その昔、「まずは3年やってみろ」なんて言葉が流行っていました。勤め始めたらまずは3年やってから続ける価値があるかどうかを見極めろということのようですが、今はもっと早く見切りをつけて次に移るのもわりと普通なようです。でもそれは全然悪いことではありません。
人生100年時代とか適当なことを言っておきながら実は最後まで責任をもって面倒を見てくれるものなどどこにもないので、そんな中でじぶんに合わないものを無理に続ける義務もないし時間も無駄になってしまうだけなので、もしもっと良さそうなものがあるのであれば、早めにそちらに切り替えるほうがいいかもしれません。
合わなければ出ればよい
現代ビジネスの「「3年でやめる若者」は相変わらず3割…それはオジサンが思うような「深刻な事態」なのか?」によると、 新しい世代の人たちが最初に勤め始めたところを離れる割合は景気や社会情勢等とあまり関係なくわりと一定して常に3割程度いるようです。
雇う側の人たちにしてみればかなり多いと見ているようなのですが、でも雇う側が働き手を選ぶのと同じように、働く側だって仕事を選ぶのも当然のことですから、辞めたいと思う人が3割程度あるいはもっと出てきても不思議ではありません。 以前採用を手伝ったことがありますが、最初の年に3人に1人くらいの割合で辞めていき、数年残っているのは6~7割程度ですから、大体この統計通りで、残ってもらえるための環境づくりもなかなか大変です。

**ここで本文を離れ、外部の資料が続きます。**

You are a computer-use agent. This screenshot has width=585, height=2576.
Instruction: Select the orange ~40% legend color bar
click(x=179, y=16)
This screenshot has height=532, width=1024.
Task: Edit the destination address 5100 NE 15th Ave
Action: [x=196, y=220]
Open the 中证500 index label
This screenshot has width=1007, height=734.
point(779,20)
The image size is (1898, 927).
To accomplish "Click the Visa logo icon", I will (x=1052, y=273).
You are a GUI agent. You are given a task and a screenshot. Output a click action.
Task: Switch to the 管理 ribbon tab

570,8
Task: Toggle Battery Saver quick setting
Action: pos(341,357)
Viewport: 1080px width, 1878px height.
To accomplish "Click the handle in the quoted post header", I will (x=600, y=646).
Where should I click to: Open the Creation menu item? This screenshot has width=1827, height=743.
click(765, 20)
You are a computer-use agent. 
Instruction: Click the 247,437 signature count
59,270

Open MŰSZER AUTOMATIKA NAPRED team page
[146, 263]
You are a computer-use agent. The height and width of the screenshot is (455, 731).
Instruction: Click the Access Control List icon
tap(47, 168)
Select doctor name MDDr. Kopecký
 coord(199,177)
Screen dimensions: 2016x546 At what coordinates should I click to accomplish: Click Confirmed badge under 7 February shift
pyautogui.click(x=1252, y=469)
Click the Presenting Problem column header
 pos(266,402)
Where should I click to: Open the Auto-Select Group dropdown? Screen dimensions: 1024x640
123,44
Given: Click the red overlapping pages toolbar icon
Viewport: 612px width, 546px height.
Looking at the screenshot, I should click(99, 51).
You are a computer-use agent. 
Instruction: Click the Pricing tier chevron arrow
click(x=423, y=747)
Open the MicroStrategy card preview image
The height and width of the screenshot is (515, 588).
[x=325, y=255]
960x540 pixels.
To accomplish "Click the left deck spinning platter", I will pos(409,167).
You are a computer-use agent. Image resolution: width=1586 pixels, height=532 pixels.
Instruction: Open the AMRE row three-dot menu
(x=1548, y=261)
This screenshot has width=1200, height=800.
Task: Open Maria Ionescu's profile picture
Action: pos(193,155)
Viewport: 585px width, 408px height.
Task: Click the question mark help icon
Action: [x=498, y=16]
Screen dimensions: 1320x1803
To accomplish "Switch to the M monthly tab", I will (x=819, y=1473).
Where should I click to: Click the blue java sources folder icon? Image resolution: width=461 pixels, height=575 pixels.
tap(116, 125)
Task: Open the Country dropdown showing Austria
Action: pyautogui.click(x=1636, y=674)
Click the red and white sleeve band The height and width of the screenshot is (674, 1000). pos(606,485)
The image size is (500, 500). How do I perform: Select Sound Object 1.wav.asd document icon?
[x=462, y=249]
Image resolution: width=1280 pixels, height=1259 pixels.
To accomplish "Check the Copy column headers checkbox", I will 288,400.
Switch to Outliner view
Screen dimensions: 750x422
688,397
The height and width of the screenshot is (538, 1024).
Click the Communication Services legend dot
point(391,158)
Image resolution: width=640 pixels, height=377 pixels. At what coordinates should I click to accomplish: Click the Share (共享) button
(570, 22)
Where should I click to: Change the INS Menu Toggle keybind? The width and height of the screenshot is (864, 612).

人を雇って事業をやっている人たちにとって、それが大きな悩みでもあり痛手にもなるのは分かります。人を採用するにあたって掛かる手間や時間とコストはかなりのものです。辞められてしまえばそれがすべて無駄になってしまうし、どうせ無駄になるからと言ってあまり手間やコストを掛けなければ来てほしい人を雇える可能性は消えてしまい、人が足りなければ事業規模も拡大できません。それに「雇ってみないと分からない」ところもあって、ある意味ギャンブルみたいなものでもあるので、できればあまりリソースを割きたくないと思ってしまうのも分かります。
ですが「信用できない」と思っているのは、働く側だって同じです。競争環境が厳しくなっていることが要因なので雇う人たちのせいではないのですが、一生雇い続けてくれる保証は無くなりつつあります。
それに先程の記事中にもあるとおり、新しい世代の人たちは、自分たちの親世代が一生懸命尽くしてきた先からわりと簡単に途中で捨てられてその後経済的な苦境に陥るのを見てきているので、長く居続けて尽くしたところである日突然無駄になるかも知れないので、もちろん自分の価値を高める努力をしながら、自分の都合を優先してどう働くかを決めたいと考えるのもある意味当然です。出ていかれたくない・もっといい人に来てほしいというのであれば、通常より高く支払うしかないでしょう。ただそれでも居続けてくれるかは働き手の都合次第です。
じぶんの人生なのだから
結局のところ、もしずっと居てくれる人が欲しかったとしても、基本的に働き手は払った分だけ働いてくれる+ずっとは居てくれないものと、少しドライに考えておくくらいがいいのかもしれません。特定の人への依存度が高すぎると、居なくなった時にとても困ります。
大きな事業をやりたい人は、面倒でもこの働き手・雇い主の関係をどう良く維持していくかが大事にはなっていきますが、かなり苦労が大きそうです。そういったことで神経をすり減らすくらいなら、もう少し気軽に稼げる方法もあるのに…、と人手が必要な時は雇わず業務委託で任せて基本的にはあまりじぶんが前面に立たなくても良い投資業をやっているとそう感じる時があります。でも同時に、そんな苦労を進んでしてでも雇用を生んで事業をしている人はある意味偉いとも思うのです。大きな責任を持たなくてもそこそこ稼げるようになると、そのあとわざわざ苦労する方向には行きにくくなります。
もう誰かが最後まで面倒見てくれるような世の中ではなくなってしまったので、 働き手の人たちも、もちろん不義理なことはせずにですが、自分の都合を優先で動いていくと良いでしょう。一度きりの人生ですから、望みもしないのに誰かに尽くすだけで終わってしまったらあまりに勿体なさすぎます。